Rampant sous la porte, ventre à terre, je pénétrai dans cette sombre salle avec un plus de facilité que je ne l’avais espéré. Ce premier obstacle franchi, je me relevai et machinalement j’époussetai mes haillons déjà sales. Avant que je ne songe à jeter un coup d’œil à ce qui m’entourait, ma main gauche se porta à mon nez pour y pincer mes narines et ma main droite farfouillait dans mon sac à la recherche du casque nasique que m’avait offert monsieur Porsal. Ce couvre-chef avait la propriété d’accroître ou d’atténuer la fragrance sentie et nul n’aurait douté de son utilité dans ce lieu où l’odeur du sang, de la sueur, de la moisissure, de l’infection même envahissait mes petites cellules olfactives. Ce n’est malheureusement qu’après quelques secondes de recherches infructueuses que je me rappelai soudain que j’avais été dépouillée de mes biens les plus précieux.
Je n’y voyais que peu de choses, mais tout de même suffisamment pour deviner l’utilité de cette chambre isolée et de tous les instruments qui y étaient étalés. Appuyés négligemment sur un mur se trouvaient de longs pics et des fouets en cuir, alors que sur une table sans doute crasseuse étaient cordés couteaux, tenailles, pinces diverses et autres outils que je n’aurais pu nommer. Des chaînes et des cages pendaient au plafond. L’obscurité était tel que je ne pouvais dire si un autre être vivant occupait ses lieux. Mon exploration sommaire faite, je décidai de rebrousser chemin, l'ambiance de cette salle de torture maculée de sang me dégoûtait trop pour que j’eusse envie d'y demeurer une seconde de plus.
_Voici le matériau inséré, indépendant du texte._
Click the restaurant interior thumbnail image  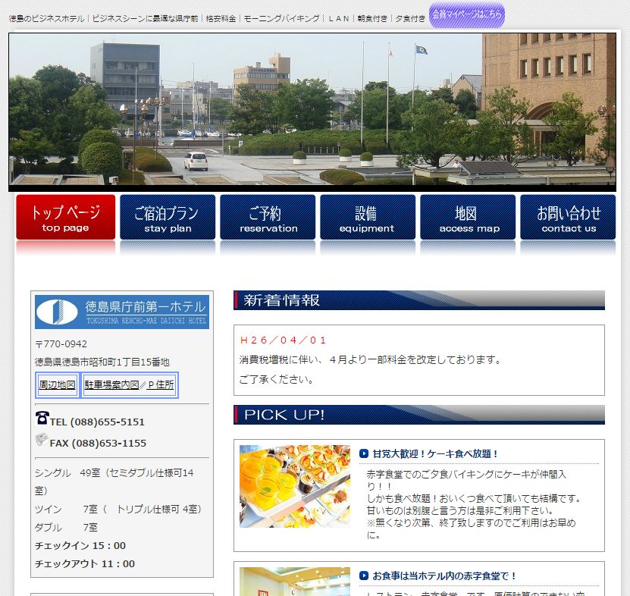click(x=295, y=582)
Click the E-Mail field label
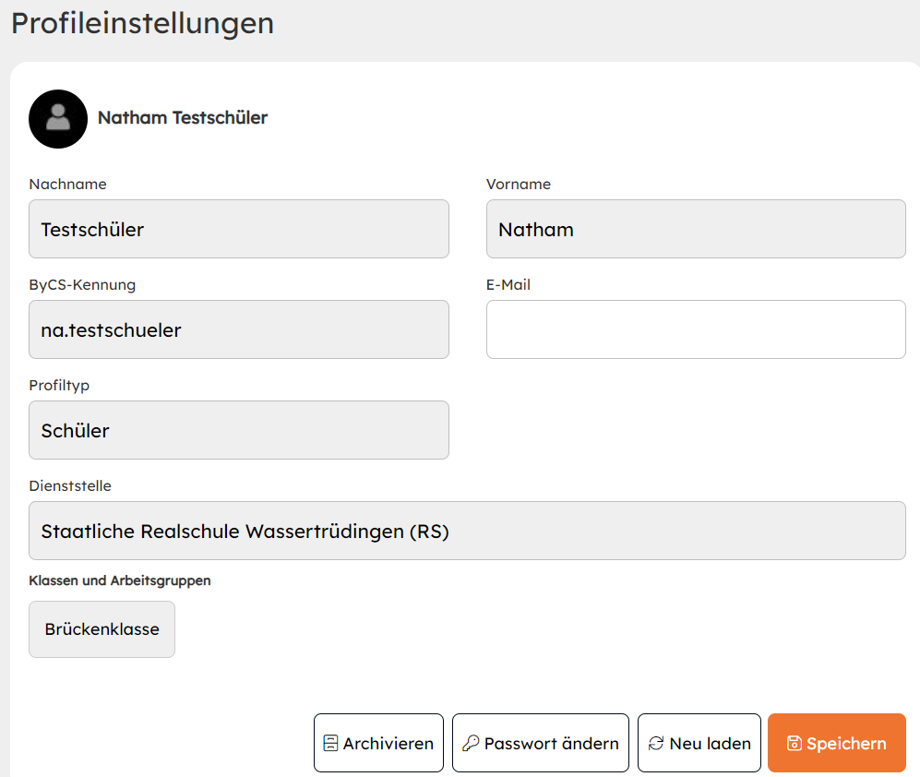The height and width of the screenshot is (777, 920). click(508, 285)
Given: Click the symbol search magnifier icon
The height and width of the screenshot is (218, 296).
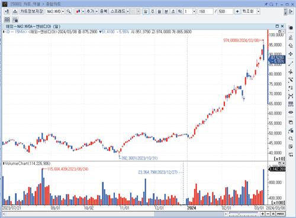Looking at the screenshot, I should pos(69,11).
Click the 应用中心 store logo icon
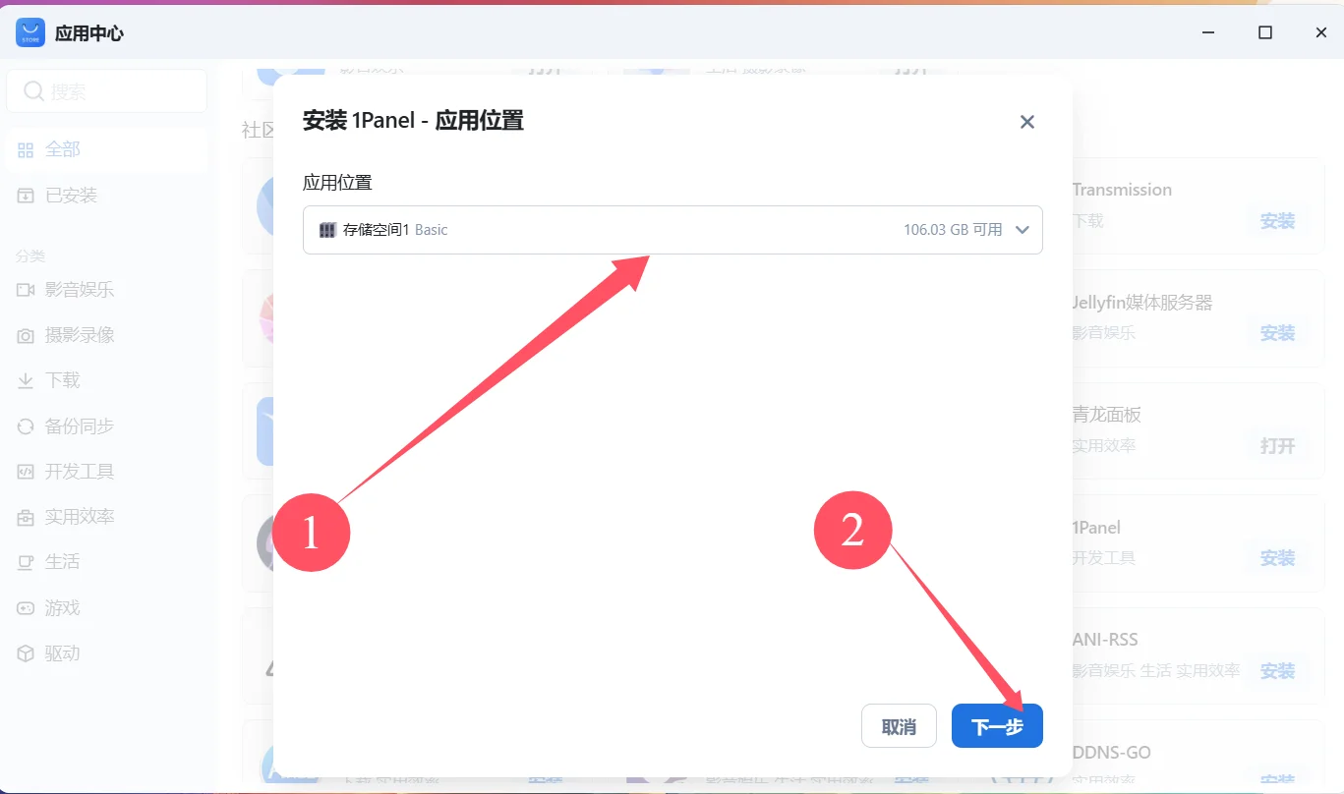Viewport: 1344px width, 794px height. (30, 32)
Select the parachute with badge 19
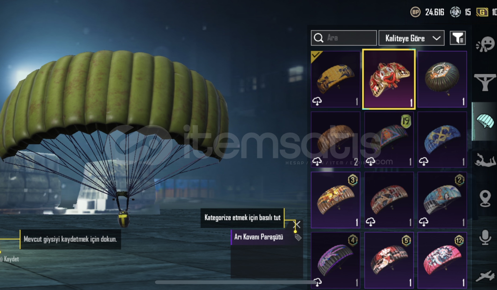 click(x=389, y=140)
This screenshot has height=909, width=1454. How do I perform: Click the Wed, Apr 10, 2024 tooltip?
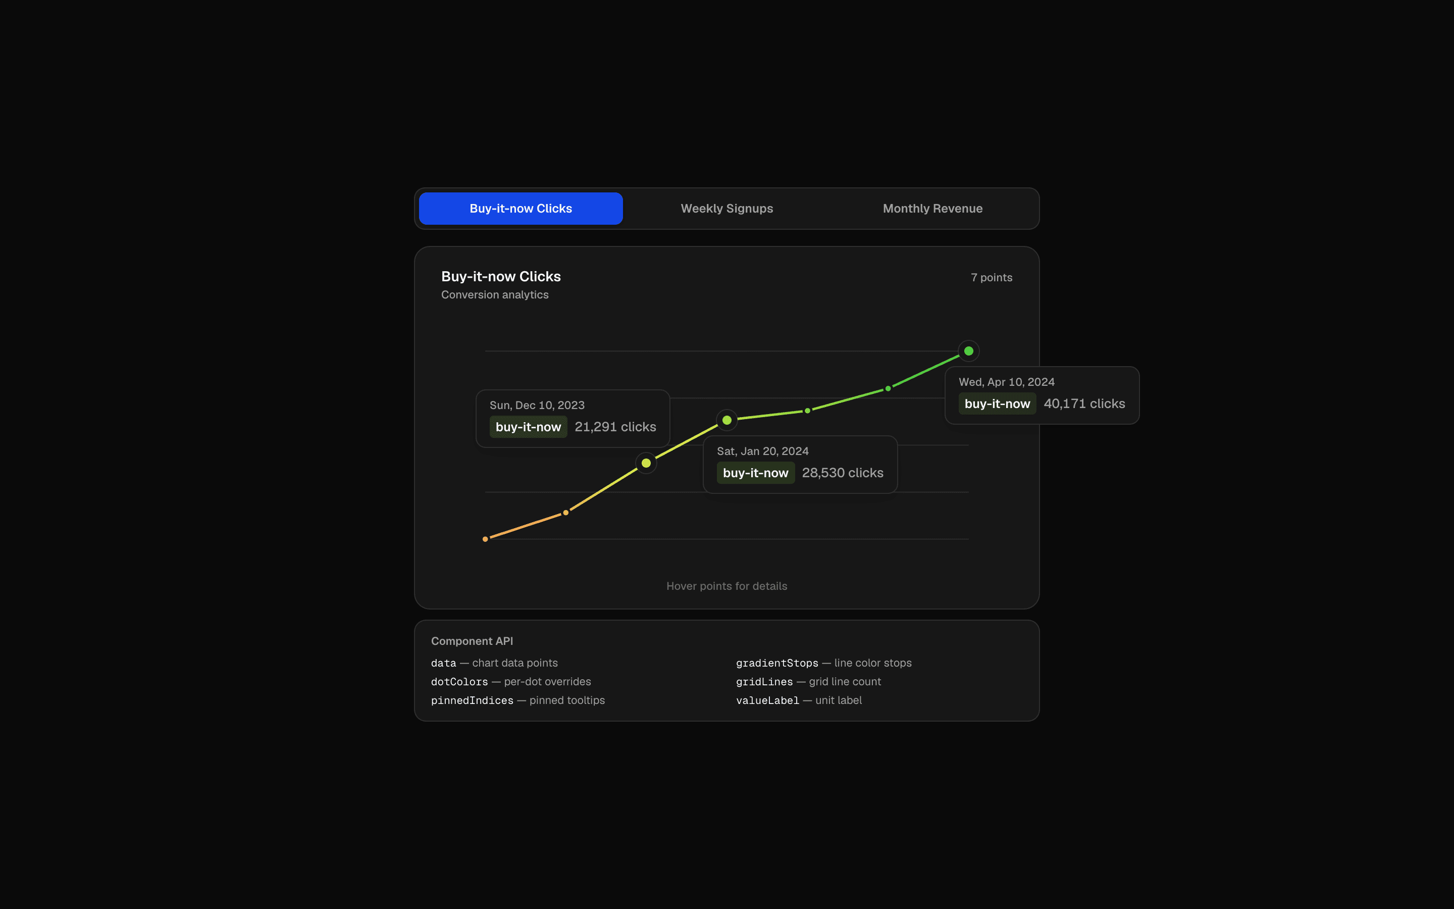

Au moment où je tournais les talons, je fus alertée par un bruit métallique. Cherchant l’origine de ce son, j’aperçus ahurie la chaine que j’avais suivie qui s’enroulait sournoisement autour de moi tel un serpent. Mue par je ne sais quelle magie, ces maillons de métal se resserraient dès que je tentais de me débattre. Habitée à la fois par la frayeur et la colère, je plissai des yeux tentant de discerner la créature qui lentement tirait sur cette chaîne et m’attirait vers elle. Telle ne fut pas ma surprise lorsque je la vis. Cette créature était dépourvue de ce fluide rouge et ferreux dont la senteur emplissait la pièce. Ce n’était qu’une chose, qu’une monstrueuse montagne de métal, constituée d’un amas de chaines, dont des boules et des pics semblaient faire office de membres.
À un rythme lent, mais régulier, ce bourreau m’attirait à lui, raccourcissant inlassablement la chaine. De toutes mes forces, j’essayai d’ancrer mes pieds au sol afin de stopper mon avancée. Cette tentative fut vaine, malgré la substance collante de mes pieds nus , ceux-ci ne firent que glisser sur ce sol. Avec horreur, je distinguai de mieux en mieux mon prédateur, j’étais si petite et lui si monstrueux.
C’est alors que me vint enfin une idée. Sans perdre un instant, je cherchai dans ma petite besace et en sortis une petite fiole, enlevai le bouchon et en pris une bonne gorgée. L’homme serpent m’avait prévenue de l’effet aléatoire de sa potion, elle pouvait diminuer ma taille tout autant que l’augmenter. Trop énervée pour envisager d'autres alternatives, j’étais prête à prendre le risque. Et puis, si jamais je devenais plus petite que le maillon d’une chaine, il serait alors impossible pour la bête de m’emprisonner. C’est avec cet espoir en tête, et la bouteille bien refermée et rangée dans mon sac que j'attendis les effets de la concoction.